■ TEXT BLOCK ■
────────────────────────────────────────

Redefining the Labor Economy of the Gig Industry

Written by: Jovan Gill

Introduction

As the gig economy rapidly expands, the rights of its workers have been called into question. ‘Gig workers’ refers to those who provide freelance services, such as DoorDash drivers, Uber Eats drivers, Instacart, and others. Rather than being committed to the typical American eight-hour workday, these laborers provide on-demand services often characterized by their short-term and digital connection to consumers.  

Under the Fair Labor Standards Act (FLSA), an economic reality test is utilized by the Department of Labor (DOL) to determine the eligibility of these workers to be classified as ‘independent contractors,’ which allows them numerous bureaucratic freedoms. However, many have begun to argue for a new classification for these workers: official employee. The word ‘employee’ in American legislation offers its designated recipients guaranteed rights; hence, why some want the laborers of the gig economy to be protected as employees. Others argue against this because they value the freedom provided by contracting far more.

────────────────────────────────────────

■ INFORMATION PROVIDED ■
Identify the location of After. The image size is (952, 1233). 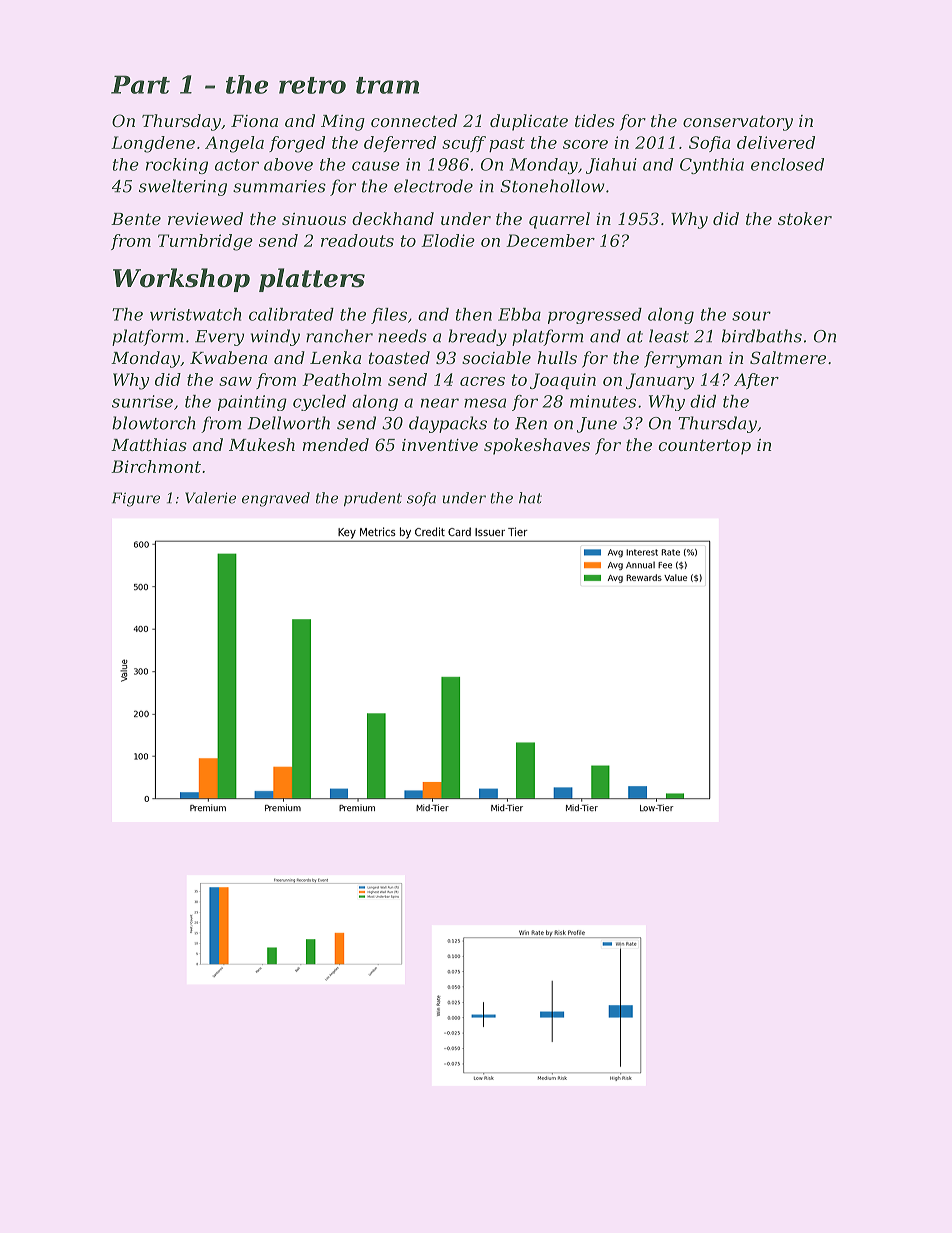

────────────────────────────────────────

■ WHAT YOU WILL DO ■
**a.** Please rewrite the gig economy article from "Written by: Jovan" to "connection to consumers.", changing "drivers" to "couriers".
**b.** In the gig economy article, which agency uses an economic reality test under the Fair Labor Standards Act?
**c.** Carry on the gig economy article from its last sentence.

■ EXERCISE ANSWERS ■
**a.**
Written by: Jovan Gill

Introduction

As the gig economy rapidly expands, the rights of its workers have been called into question. ‘Gig workers’ refers to those who provide freelance services, such as DoorDash couriers, Uber Eats couriers, Instacart, and others. Rather than being committed to the typical American eight-hour workday, these laborers provide on-demand services often characterized by their short-term and digital connection to consumers.

**b.** The Department of Labor (DOL).

**c.**
There’s been increasing pressure on administrations for stricter protocols regarding the classification of independent contractors. In 2021, the DOL under the Trump Administration passed a New Independent Contractor Rule that redefined the standards for gig workers (Federal Register Volume 86, Number 4, 2021). However, critics during the time of the Biden Administration argued that the ruling was too passive and extreme in labeling the workers as contractors. Shortly after, the DOL rescinded their ruling, stating that they would return to processes supported by “longstanding judicial precedent” (Department of Labor, 2024). Fluctuations in these rulings leave many wondering about the fate of these gig workers and the precarious balance between government oversight and labor freedoms in the economy.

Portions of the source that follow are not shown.